**Records provided:**
------------------------------------------------------------

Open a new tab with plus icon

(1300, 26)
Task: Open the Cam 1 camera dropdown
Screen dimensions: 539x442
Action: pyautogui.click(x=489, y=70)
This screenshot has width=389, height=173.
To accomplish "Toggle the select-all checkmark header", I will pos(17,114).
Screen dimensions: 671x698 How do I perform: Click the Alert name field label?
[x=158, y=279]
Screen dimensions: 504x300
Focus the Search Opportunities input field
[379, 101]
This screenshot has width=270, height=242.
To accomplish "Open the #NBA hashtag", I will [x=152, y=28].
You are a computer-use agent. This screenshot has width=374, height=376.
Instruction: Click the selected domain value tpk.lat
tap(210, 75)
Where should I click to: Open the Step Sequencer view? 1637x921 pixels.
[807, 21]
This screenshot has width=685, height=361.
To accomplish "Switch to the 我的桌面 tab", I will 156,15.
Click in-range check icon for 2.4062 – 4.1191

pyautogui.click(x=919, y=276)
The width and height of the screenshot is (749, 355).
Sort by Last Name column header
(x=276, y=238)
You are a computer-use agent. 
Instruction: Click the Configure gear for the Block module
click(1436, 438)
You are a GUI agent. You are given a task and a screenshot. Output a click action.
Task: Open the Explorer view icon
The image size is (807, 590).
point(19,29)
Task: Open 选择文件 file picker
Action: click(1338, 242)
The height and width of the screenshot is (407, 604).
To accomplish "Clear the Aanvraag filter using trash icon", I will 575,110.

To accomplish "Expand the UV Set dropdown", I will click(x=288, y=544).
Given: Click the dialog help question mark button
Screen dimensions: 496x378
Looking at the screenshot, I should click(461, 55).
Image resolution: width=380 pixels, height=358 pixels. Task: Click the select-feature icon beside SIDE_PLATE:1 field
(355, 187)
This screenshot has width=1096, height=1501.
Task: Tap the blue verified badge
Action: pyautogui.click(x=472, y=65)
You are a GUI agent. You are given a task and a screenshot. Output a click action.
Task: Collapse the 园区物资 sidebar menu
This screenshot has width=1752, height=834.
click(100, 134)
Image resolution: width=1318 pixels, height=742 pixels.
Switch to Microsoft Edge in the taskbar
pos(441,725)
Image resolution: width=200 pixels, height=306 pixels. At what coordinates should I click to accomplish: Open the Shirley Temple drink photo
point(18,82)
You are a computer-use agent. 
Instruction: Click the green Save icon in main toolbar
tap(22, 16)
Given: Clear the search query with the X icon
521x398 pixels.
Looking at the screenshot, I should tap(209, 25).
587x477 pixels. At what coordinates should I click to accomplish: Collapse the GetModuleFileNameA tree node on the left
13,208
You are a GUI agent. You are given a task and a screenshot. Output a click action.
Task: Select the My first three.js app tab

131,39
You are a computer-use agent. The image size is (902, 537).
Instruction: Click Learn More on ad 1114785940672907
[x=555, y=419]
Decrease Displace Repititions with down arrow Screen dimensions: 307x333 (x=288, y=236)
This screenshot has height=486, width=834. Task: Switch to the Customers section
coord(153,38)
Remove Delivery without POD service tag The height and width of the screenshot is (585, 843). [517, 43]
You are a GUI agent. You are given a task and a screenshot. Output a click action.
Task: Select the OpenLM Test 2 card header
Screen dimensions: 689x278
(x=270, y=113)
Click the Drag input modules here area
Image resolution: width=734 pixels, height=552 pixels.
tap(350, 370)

------------------------------------------------------------

**Set task:** Can you retype the stretch of lines from the one containing "Given: Clear the search query with the X icon" through the end of the records, reproducing them exactly?

**Written solution:**
Given: Clear the search query with the X icon
521x398 pixels.
Looking at the screenshot, I should tap(209, 25).
587x477 pixels. At what coordinates should I click to accomplish: Collapse the GetModuleFileNameA tree node on the left
13,208
You are a GUI agent. You are given a task and a screenshot. Output a click action.
Task: Select the My first three.js app tab

131,39
You are a computer-use agent. The image size is (902, 537).
Instruction: Click Learn More on ad 1114785940672907
[x=555, y=419]
Decrease Displace Repititions with down arrow Screen dimensions: 307x333 (x=288, y=236)
This screenshot has height=486, width=834. Task: Switch to the Customers section
coord(153,38)
Remove Delivery without POD service tag The height and width of the screenshot is (585, 843). [517, 43]
You are a GUI agent. You are given a task and a screenshot. Output a click action.
Task: Select the OpenLM Test 2 card header
Screen dimensions: 689x278
(x=270, y=113)
Click the Drag input modules here area
Image resolution: width=734 pixels, height=552 pixels.
tap(350, 370)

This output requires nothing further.